Mudanças? Quase nada!



Autor: Rogério Reis

 

No início era uma confusão. Ninguém sabia se alguns atos praticados na Internet eram crimes ou não. Por exemplo, invadir um computador de alguém e copiar dados indevidamente era crime? Alguns diziam que sim (crime de furto), já que subtraía-se um bem alheio móvel: a informação. Outros achavam que não, pois subtrair significa que o outro deixa de ter o bem móvel, e como apenas copiavam-se os dados, não havia subtração.

 

Outro exemplo era a violação de e-mail, que alguns achavam que era igual a violação de correspondência, enquanto outros defendiam que não, com base no princípio da tipicidade (para haver crime, tem que estar previsto o tipo).

 

A doutrina jurídica pacificou alguns temas, a jurisprudência outros, e um outro grande tanto ficou sem pacificação, como uma boa parte das coisas no mundo jurídico. Sempre há uma interpretação diferente pra tudo.

 

O tempo passou, e o judiciário não podia mais fingir não acreditar na força da internet e que crimes realmente eram praticados no mundo virtual (até então, achavam que era coisa de filme). O legislativo também começou a se movimentar e, depois de tanto tempo, saiu um projeto de lei (PL 35/2012) que finalmente foi aprovado pelas duas casas e há pouco também pela presidente Dilma Rousseff.

 

Mas afinal, o que muda? Quase nada! Vejamos:

 

1. Os crimes praticados utilizando como meio os sistemas informatizados sempre foram crimes, e não há discussão sobre isso. Formar quadrilha, praticar estelionato, calúnia, injúria, e etc via Internet sempre foi contra lei. A propósito, estes crimes são, no geral, bem mais graves do que os poucos tipificados pelo projeto de lei supracitado. Ou seja, para a maioria dos crimes online, já tínhamos leis desde 1940!

 

2. Parte dos poucos crimes tipificados pelo PL são atos preparatórios ou de execução (iter criminis – caminho para o crime) de crimes mais graves. Neste caso, o tipo penal que o agente será enquadrado será o do crime mais grave, como um estelionato que foi executado através de uma invasão de computador, por exemplo.

 

3. Para o bloco de crimes definidos no art. 154-A (a maioria dos crimes), somente se procede mediante representação, salvo se o crime é cometido contra a administração pública direta ou indireta de qualquer dos Poderes da União, Estados, Distrito Federal ou Municípios ou contra empresas concessionárias de serviços públicos.

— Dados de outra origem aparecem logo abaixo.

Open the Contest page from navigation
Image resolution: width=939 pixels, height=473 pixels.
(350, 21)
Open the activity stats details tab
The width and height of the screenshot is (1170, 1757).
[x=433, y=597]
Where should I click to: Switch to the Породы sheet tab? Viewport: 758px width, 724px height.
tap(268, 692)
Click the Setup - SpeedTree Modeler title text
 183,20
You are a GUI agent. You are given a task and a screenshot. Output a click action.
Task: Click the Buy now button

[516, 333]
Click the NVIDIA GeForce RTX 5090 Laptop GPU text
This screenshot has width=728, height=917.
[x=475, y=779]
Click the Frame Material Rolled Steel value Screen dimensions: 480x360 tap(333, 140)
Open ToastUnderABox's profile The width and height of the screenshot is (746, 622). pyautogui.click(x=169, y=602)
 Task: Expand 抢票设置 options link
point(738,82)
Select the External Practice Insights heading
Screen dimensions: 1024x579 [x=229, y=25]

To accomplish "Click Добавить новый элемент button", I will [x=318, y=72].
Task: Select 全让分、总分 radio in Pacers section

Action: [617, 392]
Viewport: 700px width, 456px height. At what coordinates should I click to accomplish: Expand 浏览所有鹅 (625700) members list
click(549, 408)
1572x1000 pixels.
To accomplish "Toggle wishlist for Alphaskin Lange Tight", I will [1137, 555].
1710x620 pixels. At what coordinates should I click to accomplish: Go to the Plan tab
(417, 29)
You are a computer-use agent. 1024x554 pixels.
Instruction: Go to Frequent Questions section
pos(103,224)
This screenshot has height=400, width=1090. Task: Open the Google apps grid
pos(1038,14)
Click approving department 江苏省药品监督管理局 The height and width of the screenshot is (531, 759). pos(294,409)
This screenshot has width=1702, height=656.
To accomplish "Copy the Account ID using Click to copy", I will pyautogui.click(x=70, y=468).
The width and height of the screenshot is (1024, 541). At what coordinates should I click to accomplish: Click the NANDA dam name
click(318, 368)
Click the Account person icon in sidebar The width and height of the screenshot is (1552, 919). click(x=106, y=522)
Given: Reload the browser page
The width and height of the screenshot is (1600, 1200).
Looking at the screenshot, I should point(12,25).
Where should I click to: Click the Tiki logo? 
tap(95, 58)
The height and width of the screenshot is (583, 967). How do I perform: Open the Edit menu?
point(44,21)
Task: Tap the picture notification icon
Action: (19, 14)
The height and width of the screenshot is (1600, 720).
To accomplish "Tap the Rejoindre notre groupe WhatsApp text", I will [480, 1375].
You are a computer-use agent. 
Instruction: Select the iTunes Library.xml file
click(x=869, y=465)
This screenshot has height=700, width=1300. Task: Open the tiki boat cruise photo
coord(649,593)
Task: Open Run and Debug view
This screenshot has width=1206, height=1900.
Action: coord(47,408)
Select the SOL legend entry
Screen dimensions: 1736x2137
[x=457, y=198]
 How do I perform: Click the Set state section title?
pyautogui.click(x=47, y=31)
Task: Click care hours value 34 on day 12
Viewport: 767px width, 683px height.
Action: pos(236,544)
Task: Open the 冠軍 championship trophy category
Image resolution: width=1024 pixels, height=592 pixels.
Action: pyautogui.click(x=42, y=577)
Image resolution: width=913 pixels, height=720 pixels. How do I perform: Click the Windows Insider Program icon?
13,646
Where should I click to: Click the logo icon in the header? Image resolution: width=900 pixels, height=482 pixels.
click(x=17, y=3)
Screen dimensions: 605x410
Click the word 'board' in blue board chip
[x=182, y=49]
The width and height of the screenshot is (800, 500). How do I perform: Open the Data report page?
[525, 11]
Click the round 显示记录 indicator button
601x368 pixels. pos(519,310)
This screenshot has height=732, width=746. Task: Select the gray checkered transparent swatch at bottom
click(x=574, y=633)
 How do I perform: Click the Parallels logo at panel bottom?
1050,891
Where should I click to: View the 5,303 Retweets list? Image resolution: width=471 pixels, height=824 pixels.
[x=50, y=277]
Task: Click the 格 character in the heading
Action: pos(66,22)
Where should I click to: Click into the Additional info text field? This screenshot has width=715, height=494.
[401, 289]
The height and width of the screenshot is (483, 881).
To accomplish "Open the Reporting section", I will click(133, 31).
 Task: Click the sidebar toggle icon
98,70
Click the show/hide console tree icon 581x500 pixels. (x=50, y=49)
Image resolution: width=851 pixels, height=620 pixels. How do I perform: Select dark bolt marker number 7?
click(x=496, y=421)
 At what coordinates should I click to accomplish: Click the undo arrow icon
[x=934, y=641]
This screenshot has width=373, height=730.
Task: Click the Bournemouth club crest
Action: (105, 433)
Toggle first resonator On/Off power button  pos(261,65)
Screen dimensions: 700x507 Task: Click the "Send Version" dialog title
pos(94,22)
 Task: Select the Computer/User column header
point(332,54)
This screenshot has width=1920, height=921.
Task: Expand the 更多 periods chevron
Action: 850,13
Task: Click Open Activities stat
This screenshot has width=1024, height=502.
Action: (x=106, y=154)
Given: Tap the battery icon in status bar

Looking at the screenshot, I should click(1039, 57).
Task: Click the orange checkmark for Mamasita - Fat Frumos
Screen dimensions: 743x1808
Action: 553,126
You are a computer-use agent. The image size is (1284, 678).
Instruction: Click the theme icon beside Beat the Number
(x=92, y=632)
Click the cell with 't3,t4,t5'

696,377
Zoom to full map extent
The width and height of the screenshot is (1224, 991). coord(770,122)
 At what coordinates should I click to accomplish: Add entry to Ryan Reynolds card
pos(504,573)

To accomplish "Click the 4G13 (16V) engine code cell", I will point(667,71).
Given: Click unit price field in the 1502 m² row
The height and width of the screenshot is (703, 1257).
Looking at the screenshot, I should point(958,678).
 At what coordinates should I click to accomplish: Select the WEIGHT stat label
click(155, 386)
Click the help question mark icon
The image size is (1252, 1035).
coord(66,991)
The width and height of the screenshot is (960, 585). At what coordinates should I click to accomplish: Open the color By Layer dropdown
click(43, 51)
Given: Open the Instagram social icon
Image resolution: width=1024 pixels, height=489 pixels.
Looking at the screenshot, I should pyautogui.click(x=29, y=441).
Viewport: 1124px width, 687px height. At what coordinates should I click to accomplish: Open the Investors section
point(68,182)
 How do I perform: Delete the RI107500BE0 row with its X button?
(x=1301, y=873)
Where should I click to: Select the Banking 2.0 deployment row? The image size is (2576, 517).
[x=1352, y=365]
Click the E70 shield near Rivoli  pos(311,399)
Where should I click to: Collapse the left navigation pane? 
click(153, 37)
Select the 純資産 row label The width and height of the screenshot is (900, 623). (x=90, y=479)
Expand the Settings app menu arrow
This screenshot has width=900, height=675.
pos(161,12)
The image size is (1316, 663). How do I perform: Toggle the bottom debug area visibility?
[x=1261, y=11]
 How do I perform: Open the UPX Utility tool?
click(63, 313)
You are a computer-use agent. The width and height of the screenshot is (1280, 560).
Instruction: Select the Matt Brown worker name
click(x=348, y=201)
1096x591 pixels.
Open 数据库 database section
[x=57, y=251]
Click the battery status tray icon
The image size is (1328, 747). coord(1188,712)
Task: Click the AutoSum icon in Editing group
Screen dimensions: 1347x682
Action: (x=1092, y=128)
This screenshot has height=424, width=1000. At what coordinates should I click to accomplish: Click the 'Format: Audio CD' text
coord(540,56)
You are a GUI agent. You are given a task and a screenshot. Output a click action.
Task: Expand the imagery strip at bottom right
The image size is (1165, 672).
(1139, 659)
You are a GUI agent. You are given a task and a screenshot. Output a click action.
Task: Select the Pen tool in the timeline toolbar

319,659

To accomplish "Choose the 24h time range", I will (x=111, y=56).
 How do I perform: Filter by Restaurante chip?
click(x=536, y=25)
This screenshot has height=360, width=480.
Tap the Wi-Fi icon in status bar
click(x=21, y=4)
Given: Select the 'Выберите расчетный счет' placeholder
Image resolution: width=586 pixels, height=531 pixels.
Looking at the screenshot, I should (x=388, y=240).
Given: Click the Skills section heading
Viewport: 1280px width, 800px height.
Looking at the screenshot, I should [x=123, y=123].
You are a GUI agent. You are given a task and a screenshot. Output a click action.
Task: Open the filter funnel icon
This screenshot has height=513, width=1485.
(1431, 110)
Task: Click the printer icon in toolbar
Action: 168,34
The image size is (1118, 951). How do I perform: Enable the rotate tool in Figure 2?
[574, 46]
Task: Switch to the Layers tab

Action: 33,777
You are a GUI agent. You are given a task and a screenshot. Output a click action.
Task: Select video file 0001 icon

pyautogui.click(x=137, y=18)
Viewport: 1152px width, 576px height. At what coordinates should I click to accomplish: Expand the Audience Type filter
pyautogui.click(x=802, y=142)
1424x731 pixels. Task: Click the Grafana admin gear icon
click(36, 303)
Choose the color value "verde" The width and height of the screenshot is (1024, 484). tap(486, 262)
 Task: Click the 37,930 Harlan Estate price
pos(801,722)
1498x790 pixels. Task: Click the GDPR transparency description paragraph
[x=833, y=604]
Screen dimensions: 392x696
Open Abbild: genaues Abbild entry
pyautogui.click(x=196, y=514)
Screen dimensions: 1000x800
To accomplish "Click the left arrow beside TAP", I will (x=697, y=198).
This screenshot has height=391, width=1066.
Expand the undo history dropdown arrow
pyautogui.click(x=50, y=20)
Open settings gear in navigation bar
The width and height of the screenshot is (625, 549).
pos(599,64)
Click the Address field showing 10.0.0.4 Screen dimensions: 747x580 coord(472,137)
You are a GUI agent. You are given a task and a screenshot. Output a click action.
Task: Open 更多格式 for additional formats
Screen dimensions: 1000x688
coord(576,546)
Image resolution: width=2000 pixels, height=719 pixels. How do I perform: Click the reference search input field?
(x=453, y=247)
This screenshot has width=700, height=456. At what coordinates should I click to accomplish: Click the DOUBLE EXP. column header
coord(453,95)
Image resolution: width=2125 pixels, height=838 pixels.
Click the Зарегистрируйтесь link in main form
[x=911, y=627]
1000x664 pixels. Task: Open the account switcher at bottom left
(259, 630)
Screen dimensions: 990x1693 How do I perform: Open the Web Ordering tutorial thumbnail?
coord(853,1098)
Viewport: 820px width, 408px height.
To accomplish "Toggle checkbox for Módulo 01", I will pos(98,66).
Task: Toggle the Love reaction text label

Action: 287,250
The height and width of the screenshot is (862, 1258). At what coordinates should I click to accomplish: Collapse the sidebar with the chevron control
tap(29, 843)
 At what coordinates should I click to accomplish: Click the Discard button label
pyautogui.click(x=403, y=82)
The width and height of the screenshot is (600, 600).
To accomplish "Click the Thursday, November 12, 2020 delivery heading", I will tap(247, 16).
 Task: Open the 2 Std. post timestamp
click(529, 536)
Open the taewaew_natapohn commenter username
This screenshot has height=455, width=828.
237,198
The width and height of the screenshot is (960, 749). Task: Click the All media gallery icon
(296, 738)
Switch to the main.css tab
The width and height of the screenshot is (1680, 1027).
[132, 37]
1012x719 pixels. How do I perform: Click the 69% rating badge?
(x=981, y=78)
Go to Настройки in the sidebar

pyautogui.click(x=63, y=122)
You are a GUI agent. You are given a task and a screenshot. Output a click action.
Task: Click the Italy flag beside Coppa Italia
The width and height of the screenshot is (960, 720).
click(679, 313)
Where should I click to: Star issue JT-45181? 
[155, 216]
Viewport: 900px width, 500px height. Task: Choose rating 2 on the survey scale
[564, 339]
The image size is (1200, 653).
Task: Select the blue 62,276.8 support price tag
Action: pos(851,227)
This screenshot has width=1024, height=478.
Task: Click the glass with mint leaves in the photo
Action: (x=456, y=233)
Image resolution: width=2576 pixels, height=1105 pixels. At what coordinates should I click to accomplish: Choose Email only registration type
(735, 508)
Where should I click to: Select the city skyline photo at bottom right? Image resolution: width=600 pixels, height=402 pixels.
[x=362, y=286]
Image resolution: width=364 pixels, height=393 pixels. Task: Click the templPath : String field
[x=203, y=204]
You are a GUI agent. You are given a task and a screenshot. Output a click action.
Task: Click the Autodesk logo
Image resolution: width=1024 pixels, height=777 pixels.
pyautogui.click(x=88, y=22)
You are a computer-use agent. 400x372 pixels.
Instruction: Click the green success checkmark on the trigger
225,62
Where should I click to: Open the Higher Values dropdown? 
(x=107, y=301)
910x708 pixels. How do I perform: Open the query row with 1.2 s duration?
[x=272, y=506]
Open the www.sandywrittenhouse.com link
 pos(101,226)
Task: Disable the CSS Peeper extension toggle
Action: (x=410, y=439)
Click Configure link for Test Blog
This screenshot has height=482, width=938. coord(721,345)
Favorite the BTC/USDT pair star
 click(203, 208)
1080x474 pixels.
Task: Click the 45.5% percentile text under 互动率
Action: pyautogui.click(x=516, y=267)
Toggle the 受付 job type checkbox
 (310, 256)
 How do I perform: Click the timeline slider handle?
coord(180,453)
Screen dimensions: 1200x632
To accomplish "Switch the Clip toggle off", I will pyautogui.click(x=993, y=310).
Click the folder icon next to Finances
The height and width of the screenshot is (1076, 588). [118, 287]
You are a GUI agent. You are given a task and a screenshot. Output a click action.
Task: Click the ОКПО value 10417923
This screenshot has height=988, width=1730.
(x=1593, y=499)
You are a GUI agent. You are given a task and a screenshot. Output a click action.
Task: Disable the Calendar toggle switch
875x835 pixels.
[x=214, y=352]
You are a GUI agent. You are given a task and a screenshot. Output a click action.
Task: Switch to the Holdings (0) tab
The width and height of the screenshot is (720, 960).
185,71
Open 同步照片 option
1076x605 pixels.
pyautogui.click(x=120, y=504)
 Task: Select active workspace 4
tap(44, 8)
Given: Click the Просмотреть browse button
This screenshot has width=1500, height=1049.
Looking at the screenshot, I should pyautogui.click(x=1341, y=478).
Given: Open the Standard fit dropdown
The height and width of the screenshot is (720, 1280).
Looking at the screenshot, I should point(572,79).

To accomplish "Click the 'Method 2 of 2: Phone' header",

Isto quer dizer que grande parte dos crimes cometidos nem serão tratados, pois as empresas não querem expor que foram invadidas e, por isso, não representarão, para evitar prejuízos até maiores do que os causados pela invasão propriamente dita.

 

4. Nossa polícia ainda está pouco equipada (com exceção de alguns poucos estados) para tratar deste tipo de crime. O nosso judiciário também. Sendo assim, haverá pouco resultado, mesmo quando houver representação.

 

5. Continuaremos tendo problemas para aceitação e coleta de provas. Para um advogado especialista em Direito Digital, é muito fácil “eliminar” a validade de uma prova digital. Por exemplo, num crime cometido via Skype, como provar que o usuário do outro lado é ele mesmo? São apenas indícios, e em Direito Penal toda a dúvida favorece o réu.

 

6. No mercado fornecedor ou consumidor de segurança também não haverá qualquer mudança. O que faz as empresas consumidoras se mexerem são as normas aplicáveis à elas, com poder de cumpra-se, como SOX, PCI e HIPAA. Já o mercado fornecedor não tem nada a fazer. Ao contrário, poderíamos ter até uma queda nas vendas se realmente as leis tivessem o efeito de evitar a ação dos criminosos, o que sabemos que não acontece, ao menos aqui no Brasil, onde temos um emaranhado complexo de normas jurídicas e pouca aplicação destas.

 

Em suma, o cenário continua exatamente o mesmo de antes, já que as empresas precisam continuar prevenindo as invasões, as fraudes, as sabotagens e as espionagens, pois o plano de lei que aí está não trará nenhuma tranquilidade ou garantia adicional para as organizações. Duro, mas real.

 

Rogério Reis é vice-presidente da Arcon.